The Chané, together with other Arawak groups, are believed to have originated in northeastern South America, but to have spread southward about 2,500 years ago. They developed an agrarian culture, built densely populated villages, cultivated corn, peanuts, cotton and squash, and are famous for their ceramics and graphics which have been found mainly in the pampas of Bolivia surrounding the city of Santa Cruz de la Sierra and in Samaipata, Portachuelo, Valle Abajo, Okinawa, Cotoca, El Pari, Mataral and Warnes. They also craft wooden masks and fabric clothing.

An ancient Chané religious site dating from about 300 CE is El Fuerte de Samaipata, now a UNESCO World Heritage Site.

They were a rather peaceful culture and traded with the Quechua-speaking Incas in the Andes and with other Arawak-speaking groups to the north and east. Chanés and Incas established a truce to join forces against the Eastern Guarani peoples of the Andes foothills, who the Incas and Spaniards called Chiriguanos. The Chiriguanos raided the Chané homeland on a regular basis, and prior to the Spanish conquest, the Chiriguanos defeated the Chanés and halted the Inca advance into the plains and valleys of what is now the Santa Cruz Department of Bolivia. Some Chane were forced into slavery by the Chiriguanos, others migrated to less fertile regions to the southeast. Many Chané women were taken as wives by Chiriguano men, thus starting a process of assimilation. Both Guaraní and Guaraní-speaking Chané also assimilated and mixed with Europeans during the colonial period and after the independence of both Argentina and Bolivia.

==The Guaná==

The Guaná, (also called Layaná) are the eastern branch of the Chané. They were vassals of the Mbayá, a relationship that, according to Spanish accounts, existed in 1548, and possibly much earlier. The Guaná were agricultural and pedestrian as opposed to the nomadic Mbayá who became equestrians by the early 17th century. In the early 18th century the Guaná lived in seven large villages of 1,000 or more people on the western side of the Paraguay River between 19 and 22 south latitudes. Later in the 18th century, some of them migrated along with the Mbayá east of the Paraguay River. They were estimated, perhaps generously, in the early 18th century to have numbered 18,000 to 30,000. In 1793 they numbered about 8,200.
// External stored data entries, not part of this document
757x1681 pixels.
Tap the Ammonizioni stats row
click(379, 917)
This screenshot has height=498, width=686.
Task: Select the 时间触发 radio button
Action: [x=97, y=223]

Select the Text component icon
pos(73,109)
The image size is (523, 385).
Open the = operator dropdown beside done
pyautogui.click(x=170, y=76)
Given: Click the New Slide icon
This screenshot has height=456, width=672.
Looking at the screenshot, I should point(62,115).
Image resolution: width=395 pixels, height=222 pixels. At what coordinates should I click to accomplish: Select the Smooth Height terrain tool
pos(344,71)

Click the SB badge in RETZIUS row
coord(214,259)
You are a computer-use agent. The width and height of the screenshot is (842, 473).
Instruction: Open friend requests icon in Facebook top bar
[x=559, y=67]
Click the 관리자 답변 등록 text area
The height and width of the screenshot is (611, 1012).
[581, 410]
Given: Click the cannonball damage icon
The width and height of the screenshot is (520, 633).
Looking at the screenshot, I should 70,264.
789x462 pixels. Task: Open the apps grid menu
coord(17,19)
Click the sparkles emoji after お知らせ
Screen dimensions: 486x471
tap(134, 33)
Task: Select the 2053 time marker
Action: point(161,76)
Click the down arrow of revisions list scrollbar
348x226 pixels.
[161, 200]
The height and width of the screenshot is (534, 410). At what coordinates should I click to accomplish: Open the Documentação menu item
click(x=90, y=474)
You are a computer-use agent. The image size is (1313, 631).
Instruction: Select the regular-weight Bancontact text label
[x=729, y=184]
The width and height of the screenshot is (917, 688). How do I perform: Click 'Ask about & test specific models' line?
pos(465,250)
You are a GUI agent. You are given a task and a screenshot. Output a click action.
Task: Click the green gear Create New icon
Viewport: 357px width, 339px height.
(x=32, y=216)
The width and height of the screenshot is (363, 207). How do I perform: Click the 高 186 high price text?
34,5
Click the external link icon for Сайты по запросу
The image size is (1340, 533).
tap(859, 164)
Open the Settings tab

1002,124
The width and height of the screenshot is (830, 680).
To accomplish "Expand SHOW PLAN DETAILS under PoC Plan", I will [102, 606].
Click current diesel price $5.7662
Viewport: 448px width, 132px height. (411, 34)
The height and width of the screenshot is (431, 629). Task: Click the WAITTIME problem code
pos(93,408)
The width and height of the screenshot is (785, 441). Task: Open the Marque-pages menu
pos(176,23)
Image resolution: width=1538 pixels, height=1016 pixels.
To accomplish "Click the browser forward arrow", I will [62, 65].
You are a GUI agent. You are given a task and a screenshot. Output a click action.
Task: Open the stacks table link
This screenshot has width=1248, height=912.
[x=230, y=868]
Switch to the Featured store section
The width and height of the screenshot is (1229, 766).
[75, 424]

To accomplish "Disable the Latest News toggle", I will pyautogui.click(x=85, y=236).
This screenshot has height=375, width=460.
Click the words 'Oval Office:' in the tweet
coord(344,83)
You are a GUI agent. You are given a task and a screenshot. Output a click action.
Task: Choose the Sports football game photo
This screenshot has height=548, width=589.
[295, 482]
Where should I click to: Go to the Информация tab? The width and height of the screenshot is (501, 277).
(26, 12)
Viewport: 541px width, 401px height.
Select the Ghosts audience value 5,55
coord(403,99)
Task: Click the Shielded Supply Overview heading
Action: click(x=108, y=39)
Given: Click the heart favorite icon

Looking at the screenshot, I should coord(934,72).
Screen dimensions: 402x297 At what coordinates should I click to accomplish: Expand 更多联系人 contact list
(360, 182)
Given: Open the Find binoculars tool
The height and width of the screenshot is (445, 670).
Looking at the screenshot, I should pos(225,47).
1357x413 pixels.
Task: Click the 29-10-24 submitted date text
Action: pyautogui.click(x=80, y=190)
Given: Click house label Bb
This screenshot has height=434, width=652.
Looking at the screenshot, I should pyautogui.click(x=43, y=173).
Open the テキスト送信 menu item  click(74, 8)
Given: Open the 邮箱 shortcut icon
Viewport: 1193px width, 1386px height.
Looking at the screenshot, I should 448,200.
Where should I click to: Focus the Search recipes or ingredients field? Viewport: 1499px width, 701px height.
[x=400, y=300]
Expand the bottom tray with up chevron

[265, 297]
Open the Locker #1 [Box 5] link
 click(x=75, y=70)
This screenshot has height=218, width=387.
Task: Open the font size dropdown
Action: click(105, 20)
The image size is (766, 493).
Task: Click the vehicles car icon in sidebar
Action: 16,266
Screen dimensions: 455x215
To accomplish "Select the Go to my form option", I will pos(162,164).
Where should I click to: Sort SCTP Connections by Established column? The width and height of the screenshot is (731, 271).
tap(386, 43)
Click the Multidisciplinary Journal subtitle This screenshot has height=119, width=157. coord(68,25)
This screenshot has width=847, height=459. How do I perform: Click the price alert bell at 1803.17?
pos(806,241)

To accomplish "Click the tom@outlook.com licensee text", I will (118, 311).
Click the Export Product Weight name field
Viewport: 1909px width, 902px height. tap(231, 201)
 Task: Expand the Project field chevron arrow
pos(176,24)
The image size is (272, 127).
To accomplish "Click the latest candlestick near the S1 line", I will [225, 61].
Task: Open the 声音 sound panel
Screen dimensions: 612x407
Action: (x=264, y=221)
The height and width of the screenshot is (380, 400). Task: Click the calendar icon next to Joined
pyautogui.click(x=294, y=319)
The Guaná provided Mbayá chiefs with labor, agricultural products, textiles, and wives and in exchange were given protection and European goods such as iron tools by the Mbayá. The cultures of the Guaná and Mbayá slowly became more similar as the Mbayá adopted agriculture and weaving and the Guaná became equestrian. The Mbayá augmented their numbers, strictly limited by late marriages and abortion, by intermarriage with Guaná and captive women of other ethnic groups. Spanish chroniclers describe the Guaná as docile. The Mbayá, arrogant and ethnocentric, were described by Spanish chroniclers as surprisingly benign and respectful in dealing with their Guaná subjects.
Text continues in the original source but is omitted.